Как бы хорошо я ни писал об Уилсоне, его многочисленные друзья в Англии, люди, плававшие с ним на кораблях или жившие вместе в хижине, большинство из участвовавших вместе с ним в лыжных походах (а в походах люди выявляются как нигде), все равно не будут довольны, ибо ему невозможно воздать по заслугам. Тем, кто знал его, он не мог просто нравиться – в него нельзя было не влюбиться. Билл был, что называется, солью земли. Если бы меня спросили, какое свойство души прежде всего делает его столь нужным, столь любимым, я бы, пожалуй, ответил: его способность никогда ни минуты не думать о себе. В этом смысле необычайно выделялся и Боуэрс, о котором я скажу ниже; замечу, кстати, что без этого важнейшего качества нельзя быть хорошим исследователем Антарктики. Среди нас было много таких самоотверженных людей, и офицеров и рядовых матросов, и успех экспедиции в немалой степени объясняется тем, что ее участники безропотно подчиняли свои личные симпатии и антипатии, желания и вкусы интересам общего дела. Уилсон и Пеннелл первыми установили принцип – экспедиция сначала, все остальное потом, и мы безоговорочно его соблюдали; он не раз помогал нам преодолевать трудности, которые иначе могли бы вызвать трения.

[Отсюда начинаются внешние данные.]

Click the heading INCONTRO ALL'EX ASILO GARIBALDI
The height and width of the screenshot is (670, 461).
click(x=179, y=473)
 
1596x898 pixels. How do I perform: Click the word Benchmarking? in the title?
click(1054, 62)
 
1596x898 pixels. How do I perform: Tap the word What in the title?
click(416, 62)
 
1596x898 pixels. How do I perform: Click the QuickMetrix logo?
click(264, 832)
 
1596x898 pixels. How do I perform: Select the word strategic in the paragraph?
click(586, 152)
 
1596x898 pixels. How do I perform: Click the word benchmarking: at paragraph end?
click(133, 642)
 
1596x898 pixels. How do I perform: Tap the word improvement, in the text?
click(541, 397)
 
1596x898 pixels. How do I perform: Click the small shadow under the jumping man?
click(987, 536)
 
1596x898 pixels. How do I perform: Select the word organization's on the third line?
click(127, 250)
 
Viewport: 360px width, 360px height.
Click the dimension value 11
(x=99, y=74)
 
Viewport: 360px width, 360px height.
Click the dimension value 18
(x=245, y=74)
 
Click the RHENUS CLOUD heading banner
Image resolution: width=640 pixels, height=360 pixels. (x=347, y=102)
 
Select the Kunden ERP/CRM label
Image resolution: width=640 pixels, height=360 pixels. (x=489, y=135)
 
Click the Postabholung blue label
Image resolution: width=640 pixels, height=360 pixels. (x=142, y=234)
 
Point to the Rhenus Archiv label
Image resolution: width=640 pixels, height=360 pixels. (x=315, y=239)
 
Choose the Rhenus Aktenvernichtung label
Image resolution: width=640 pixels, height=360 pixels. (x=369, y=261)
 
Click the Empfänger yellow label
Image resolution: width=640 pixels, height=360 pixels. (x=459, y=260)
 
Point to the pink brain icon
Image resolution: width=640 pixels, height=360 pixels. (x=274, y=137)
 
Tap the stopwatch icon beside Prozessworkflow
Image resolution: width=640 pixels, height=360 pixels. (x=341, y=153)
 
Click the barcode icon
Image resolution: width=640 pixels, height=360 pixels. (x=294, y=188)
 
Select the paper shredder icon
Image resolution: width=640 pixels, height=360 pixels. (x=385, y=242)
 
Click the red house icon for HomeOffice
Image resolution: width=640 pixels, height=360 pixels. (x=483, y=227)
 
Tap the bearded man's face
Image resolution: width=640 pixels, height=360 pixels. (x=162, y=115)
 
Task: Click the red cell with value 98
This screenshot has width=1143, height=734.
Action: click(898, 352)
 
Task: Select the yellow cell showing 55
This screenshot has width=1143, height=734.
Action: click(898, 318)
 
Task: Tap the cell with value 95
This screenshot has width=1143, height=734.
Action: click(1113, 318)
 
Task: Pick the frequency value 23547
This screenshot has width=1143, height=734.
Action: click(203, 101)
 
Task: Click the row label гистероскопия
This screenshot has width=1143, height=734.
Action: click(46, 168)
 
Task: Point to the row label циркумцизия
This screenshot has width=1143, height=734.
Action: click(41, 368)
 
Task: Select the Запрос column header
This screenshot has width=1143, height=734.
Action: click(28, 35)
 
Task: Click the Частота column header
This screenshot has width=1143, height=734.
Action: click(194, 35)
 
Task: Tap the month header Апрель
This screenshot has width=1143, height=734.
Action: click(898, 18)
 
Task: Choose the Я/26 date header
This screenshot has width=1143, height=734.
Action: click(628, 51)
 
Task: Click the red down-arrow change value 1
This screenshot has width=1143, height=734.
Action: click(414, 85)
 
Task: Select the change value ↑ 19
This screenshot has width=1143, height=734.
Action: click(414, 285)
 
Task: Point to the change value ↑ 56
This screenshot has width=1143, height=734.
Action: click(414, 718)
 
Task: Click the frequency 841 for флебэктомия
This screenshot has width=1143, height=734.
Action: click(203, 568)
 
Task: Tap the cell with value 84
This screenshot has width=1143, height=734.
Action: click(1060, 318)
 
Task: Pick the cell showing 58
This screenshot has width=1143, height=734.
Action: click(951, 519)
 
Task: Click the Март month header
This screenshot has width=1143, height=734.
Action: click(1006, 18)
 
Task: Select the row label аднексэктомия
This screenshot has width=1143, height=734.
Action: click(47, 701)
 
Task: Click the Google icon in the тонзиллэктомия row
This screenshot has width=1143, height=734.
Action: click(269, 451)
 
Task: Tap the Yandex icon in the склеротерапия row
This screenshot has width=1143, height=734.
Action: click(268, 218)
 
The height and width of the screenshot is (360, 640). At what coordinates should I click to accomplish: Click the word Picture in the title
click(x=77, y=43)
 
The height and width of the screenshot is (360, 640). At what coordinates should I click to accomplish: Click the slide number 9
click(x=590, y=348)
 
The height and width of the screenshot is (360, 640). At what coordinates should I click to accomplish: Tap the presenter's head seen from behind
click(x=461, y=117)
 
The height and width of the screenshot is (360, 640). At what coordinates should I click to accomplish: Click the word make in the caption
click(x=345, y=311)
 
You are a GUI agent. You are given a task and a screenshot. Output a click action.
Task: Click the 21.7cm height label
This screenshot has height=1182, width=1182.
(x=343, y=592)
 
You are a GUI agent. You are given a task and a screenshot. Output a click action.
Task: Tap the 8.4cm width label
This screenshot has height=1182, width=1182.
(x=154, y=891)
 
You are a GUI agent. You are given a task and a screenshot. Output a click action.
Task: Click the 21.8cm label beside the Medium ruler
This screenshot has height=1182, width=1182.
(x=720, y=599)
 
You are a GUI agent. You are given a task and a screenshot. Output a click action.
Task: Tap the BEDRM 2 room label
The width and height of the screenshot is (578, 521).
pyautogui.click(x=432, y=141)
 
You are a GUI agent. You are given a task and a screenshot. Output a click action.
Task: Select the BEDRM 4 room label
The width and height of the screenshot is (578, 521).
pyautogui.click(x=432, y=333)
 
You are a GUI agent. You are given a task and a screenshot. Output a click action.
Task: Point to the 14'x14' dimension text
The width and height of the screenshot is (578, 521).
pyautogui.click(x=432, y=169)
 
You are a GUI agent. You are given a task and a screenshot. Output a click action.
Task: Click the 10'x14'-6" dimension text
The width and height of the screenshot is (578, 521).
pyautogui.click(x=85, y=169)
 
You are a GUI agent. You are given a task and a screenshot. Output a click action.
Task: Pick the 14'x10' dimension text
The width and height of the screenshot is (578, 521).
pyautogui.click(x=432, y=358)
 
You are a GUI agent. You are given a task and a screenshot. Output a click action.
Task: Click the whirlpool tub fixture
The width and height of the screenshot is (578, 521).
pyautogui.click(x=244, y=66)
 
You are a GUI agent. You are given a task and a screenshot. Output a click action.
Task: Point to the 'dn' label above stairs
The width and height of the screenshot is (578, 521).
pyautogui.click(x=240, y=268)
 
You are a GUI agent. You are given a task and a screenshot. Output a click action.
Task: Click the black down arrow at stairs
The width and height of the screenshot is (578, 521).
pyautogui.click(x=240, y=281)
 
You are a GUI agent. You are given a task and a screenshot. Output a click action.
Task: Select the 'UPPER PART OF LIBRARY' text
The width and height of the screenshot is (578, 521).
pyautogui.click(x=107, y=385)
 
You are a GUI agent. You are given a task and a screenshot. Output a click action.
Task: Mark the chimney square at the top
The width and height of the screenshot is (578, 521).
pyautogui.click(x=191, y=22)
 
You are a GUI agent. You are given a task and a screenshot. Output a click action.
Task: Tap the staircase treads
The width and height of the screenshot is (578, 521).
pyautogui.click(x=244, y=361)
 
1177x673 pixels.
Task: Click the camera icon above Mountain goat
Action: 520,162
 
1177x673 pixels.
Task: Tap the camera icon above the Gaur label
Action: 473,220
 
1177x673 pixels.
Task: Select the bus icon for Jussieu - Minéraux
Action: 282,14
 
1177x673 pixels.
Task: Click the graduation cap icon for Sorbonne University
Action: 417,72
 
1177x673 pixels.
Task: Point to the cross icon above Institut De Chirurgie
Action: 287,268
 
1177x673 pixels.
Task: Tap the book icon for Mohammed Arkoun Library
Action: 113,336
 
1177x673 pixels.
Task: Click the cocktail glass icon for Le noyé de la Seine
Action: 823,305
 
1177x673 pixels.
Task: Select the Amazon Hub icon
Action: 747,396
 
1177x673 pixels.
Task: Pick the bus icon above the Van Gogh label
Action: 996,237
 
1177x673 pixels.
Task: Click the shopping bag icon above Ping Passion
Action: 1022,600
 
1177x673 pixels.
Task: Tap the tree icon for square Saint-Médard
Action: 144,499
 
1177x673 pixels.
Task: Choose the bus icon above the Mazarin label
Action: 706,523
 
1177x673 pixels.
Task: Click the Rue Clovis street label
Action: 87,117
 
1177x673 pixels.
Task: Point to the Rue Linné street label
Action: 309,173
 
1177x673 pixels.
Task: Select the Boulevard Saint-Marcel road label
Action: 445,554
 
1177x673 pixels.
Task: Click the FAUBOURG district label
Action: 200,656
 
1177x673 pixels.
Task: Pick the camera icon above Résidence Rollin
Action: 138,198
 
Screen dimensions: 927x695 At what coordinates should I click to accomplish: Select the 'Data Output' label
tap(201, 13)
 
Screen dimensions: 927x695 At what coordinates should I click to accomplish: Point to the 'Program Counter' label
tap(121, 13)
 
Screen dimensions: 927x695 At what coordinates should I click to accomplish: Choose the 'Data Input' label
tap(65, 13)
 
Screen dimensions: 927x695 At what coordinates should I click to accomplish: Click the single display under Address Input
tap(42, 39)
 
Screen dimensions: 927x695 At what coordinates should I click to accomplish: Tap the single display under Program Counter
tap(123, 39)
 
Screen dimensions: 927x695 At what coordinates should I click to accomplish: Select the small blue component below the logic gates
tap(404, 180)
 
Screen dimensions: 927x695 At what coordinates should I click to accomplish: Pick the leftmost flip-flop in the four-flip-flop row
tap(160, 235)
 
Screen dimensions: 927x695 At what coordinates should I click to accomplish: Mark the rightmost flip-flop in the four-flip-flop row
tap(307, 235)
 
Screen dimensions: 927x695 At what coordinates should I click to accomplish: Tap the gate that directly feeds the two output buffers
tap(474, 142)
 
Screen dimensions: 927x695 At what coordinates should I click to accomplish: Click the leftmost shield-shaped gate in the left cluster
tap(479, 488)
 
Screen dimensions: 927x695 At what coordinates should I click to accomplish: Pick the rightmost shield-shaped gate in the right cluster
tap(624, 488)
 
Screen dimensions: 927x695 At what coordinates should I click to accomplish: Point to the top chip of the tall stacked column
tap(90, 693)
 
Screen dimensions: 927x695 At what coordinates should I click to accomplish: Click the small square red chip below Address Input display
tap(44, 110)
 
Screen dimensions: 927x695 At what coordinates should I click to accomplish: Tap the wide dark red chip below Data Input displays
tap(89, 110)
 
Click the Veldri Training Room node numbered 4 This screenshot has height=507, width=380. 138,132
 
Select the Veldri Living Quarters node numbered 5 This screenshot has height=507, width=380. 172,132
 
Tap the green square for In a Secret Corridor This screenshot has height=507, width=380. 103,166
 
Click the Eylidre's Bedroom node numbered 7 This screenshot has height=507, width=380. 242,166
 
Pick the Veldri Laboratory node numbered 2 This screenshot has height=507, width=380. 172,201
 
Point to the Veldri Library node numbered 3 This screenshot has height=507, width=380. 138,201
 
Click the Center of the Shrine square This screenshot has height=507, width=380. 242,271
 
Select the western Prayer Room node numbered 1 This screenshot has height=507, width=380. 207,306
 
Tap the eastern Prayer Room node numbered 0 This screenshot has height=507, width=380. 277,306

Уилсон был разносторонним человеком. Он был правой рукой Скотта и научным руководителем экспедиции; в Англии он работал врачом в больнице св. Георга, как зоолог занимался позвоночными. Его работа о китах, пингвинах и тюленях, опубликованная в «Научном отчете об экспедиции «Дисковери»», до сих пор лучшая в этой области и с интересом читается даже неспециалистами. Во время плавания на «Терра-Нове» в Антарктику он по заданию Королевской комиссии продолжал работать над трудом о болезнях куропаток, который ему не суждено было увидеть напечатанным. Но в памяти самых близких Уилсону людей изо всей его многообразной деятельности прежде всего останутся, наверное, его акварели.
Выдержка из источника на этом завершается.